The following is an excerpt from the forthcoming book “The Past is in the Past So Let It Pass: For Women” by Nadia Atkinson. It’s a compilation of testimonies by 16 women about their journeys in finding Christ.  

“…For I will surely deliver you, and you shall not fall by the sword; but your life shall be as a prize to you, because you have put your trust in Me,” says the LORD.’ ”

Jeremiah 39:18 NKJV

Tell me what was your life like before Christ? nadia's book

Before Christ, I lived a life with no direction. I believed that the only person that guided my life was me and those around me. I hung around people who lived a negative lifestyle, and even had those people around my child. I lived a promiscuous and dangerous lifestyle, and at the time, it was fun. I didn’t do drugs, but I allowed myself to be around them and allowed them in my home. I was 19 years old with my own apartment thinking I could do whatever I wanted, never thinking about consequences, or the danger I was putting my daughter in.

What drew you to Christ?

There had come a time when I had hit rock bottom. I was about to be evicted from my home and I needed help and none of the so-called friends that I had around me every day could help me, nor could any of my family members. Everyone had an excuse as to why they couldn’t help me. It was then that I realized that I could only depend on Christ. I don’t remember exactly how it was resolved, but it was from then on I decided I would never put my faith in man again.

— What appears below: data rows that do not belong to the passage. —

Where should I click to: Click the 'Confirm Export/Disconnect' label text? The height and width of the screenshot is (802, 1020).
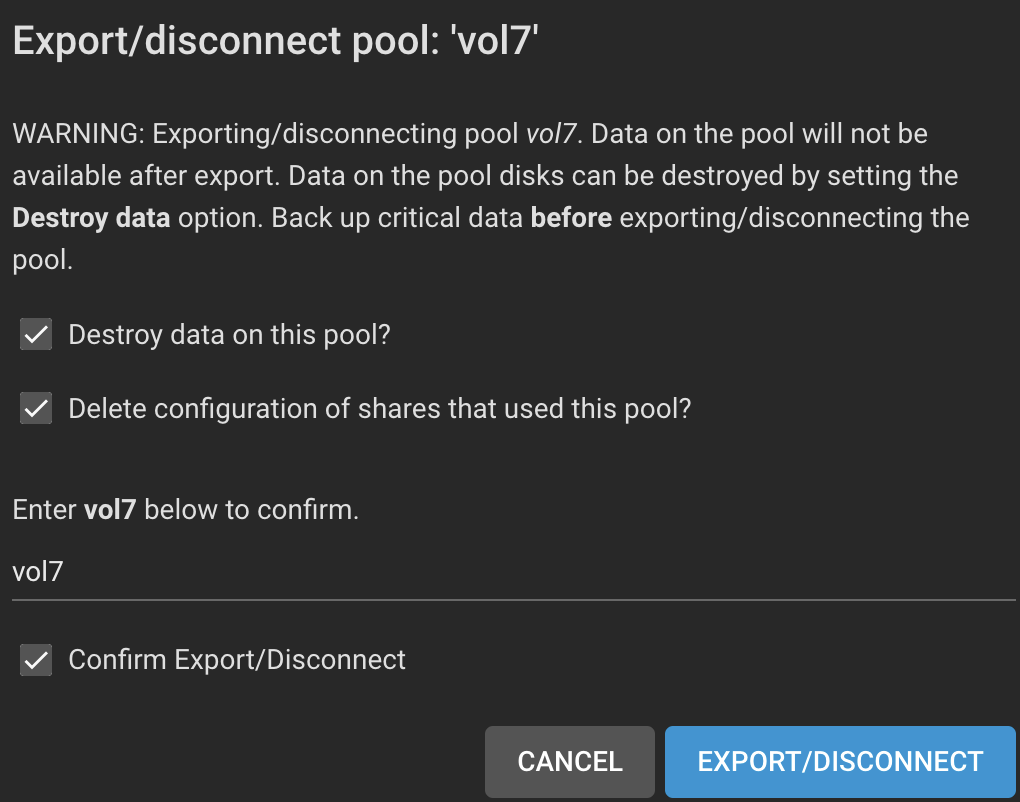[236, 660]
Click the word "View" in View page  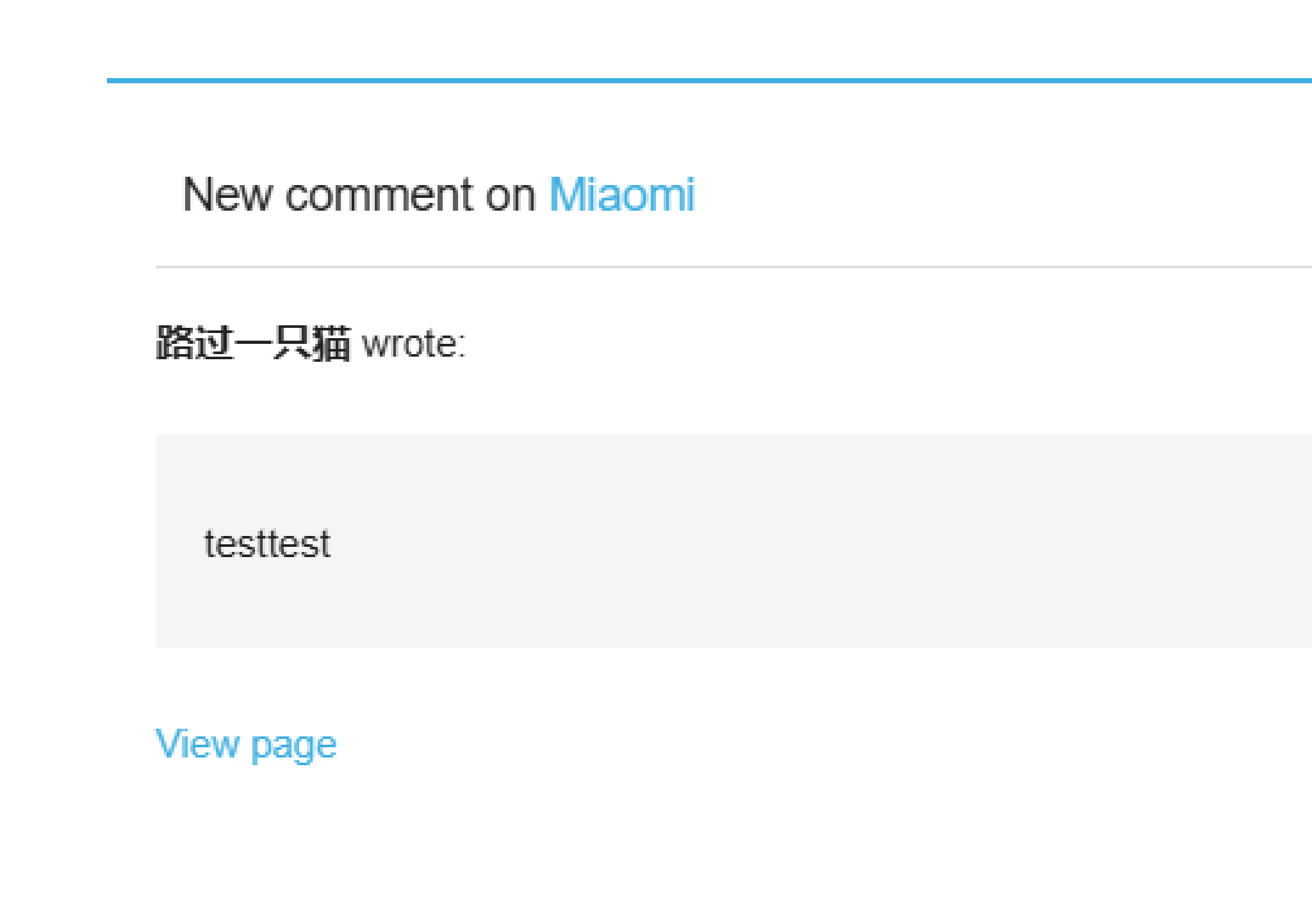tap(197, 744)
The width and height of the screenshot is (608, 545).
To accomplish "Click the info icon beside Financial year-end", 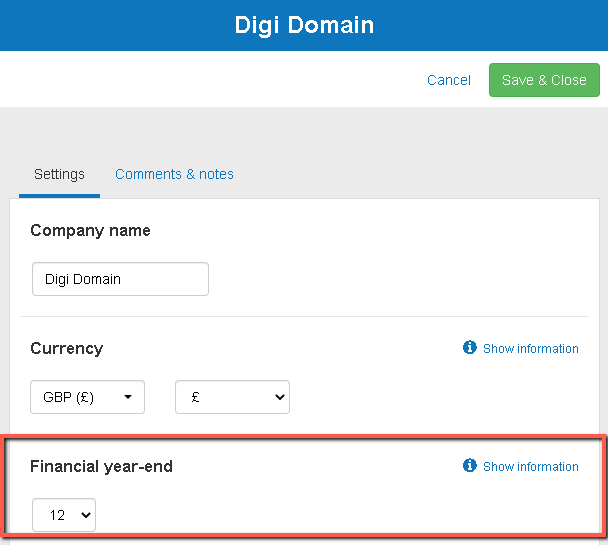I will click(470, 466).
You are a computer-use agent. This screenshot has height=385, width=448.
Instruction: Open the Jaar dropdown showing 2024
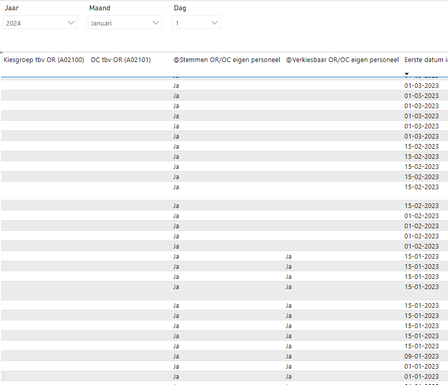(x=40, y=23)
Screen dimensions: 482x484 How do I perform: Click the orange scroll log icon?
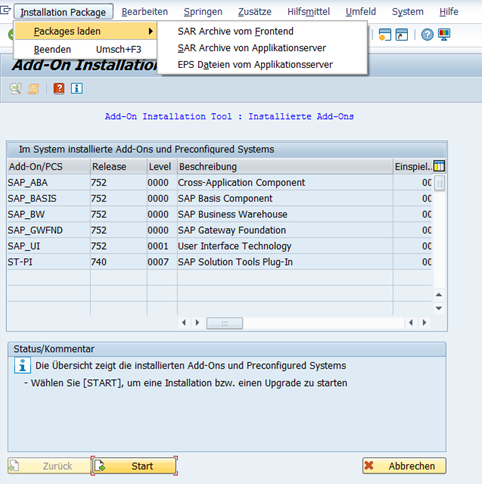click(33, 89)
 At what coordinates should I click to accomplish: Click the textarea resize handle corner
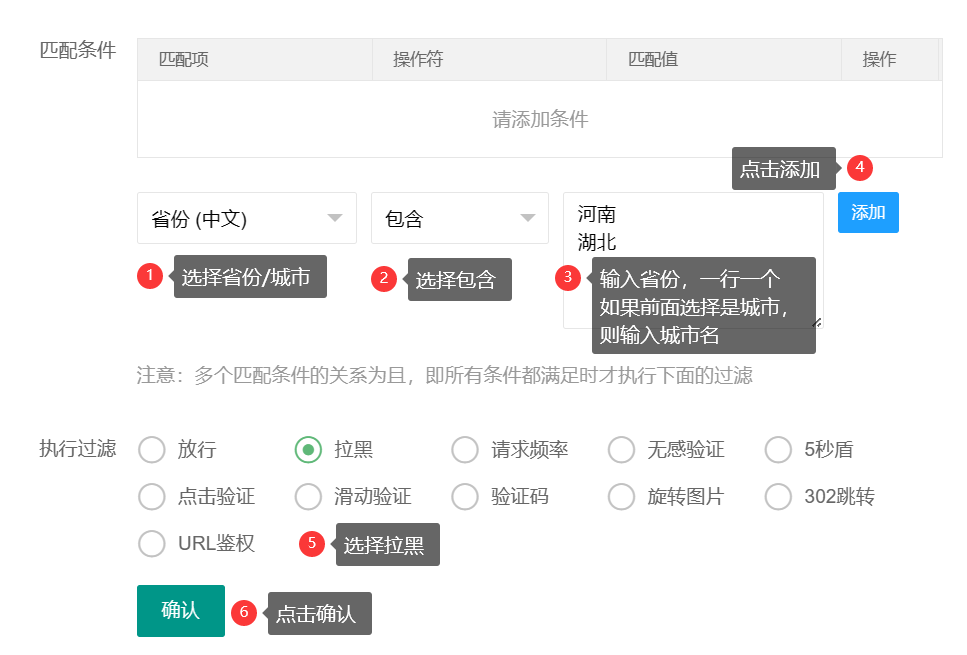pos(817,322)
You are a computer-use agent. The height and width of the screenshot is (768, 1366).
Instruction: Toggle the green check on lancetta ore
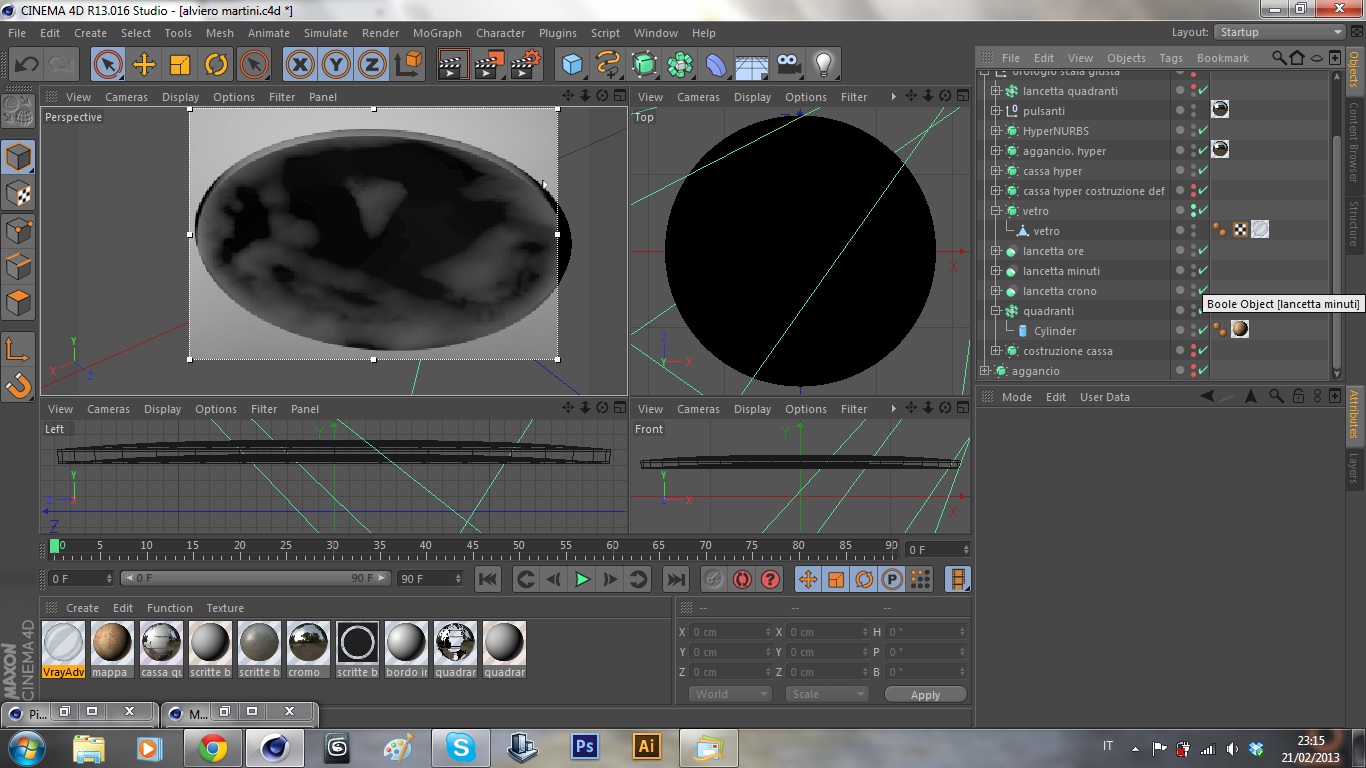pos(1203,251)
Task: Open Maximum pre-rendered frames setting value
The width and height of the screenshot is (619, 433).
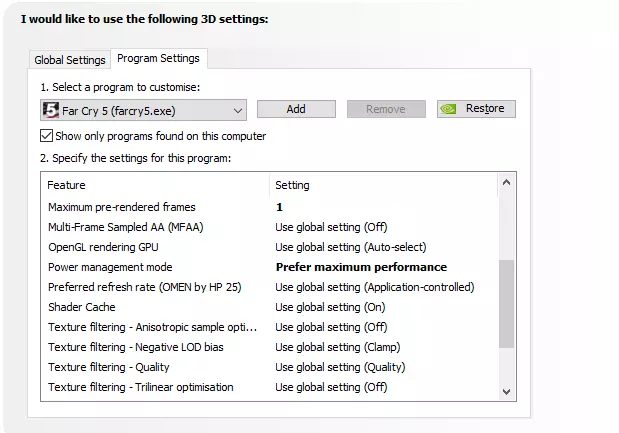Action: [280, 207]
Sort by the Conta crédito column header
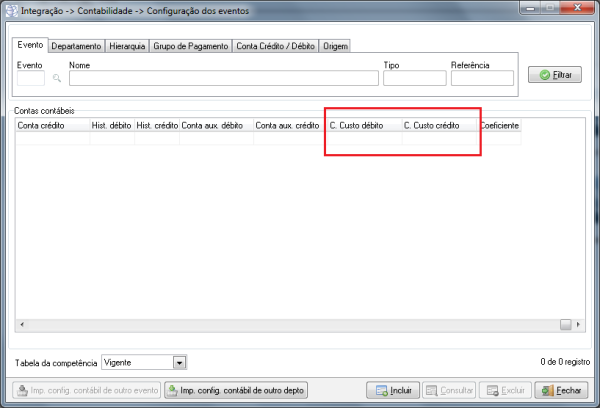 [x=52, y=126]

What made you decide, the day you were saved, that that was the day to dedicate your life to God?

I became saved when I was young. I attended church on a regular basis due to my mother and stepfather making it a requirement. I said the words and I prayed the prayer, but I never really took it seriously. In my mid-twenties, I was dating a gangbanger who I thought was a great guy but had the bad boy thing going for him that I loved. I never thought that I would ever see that bad boy side of him. One day I decided I was going to check his voicemail on his cell phone, and I did. It was easy because men never use passwords that can’t be guessed. Well I told him I did, and I don’t know what he thought I heard, but there was something on there that he didn’t want me to hear. I confronted him about a girl’s message that was on there, but he didn’t care about her message, he was just angry that I checked his messages. He threatened to kill me, and knowing that he was capable of doing just that, I was scared. He knew where I lived with my daughter and he knew where my family lived. I left my home for about a week. I was staying at my best friend’s house who just so happened to live across the street from a church.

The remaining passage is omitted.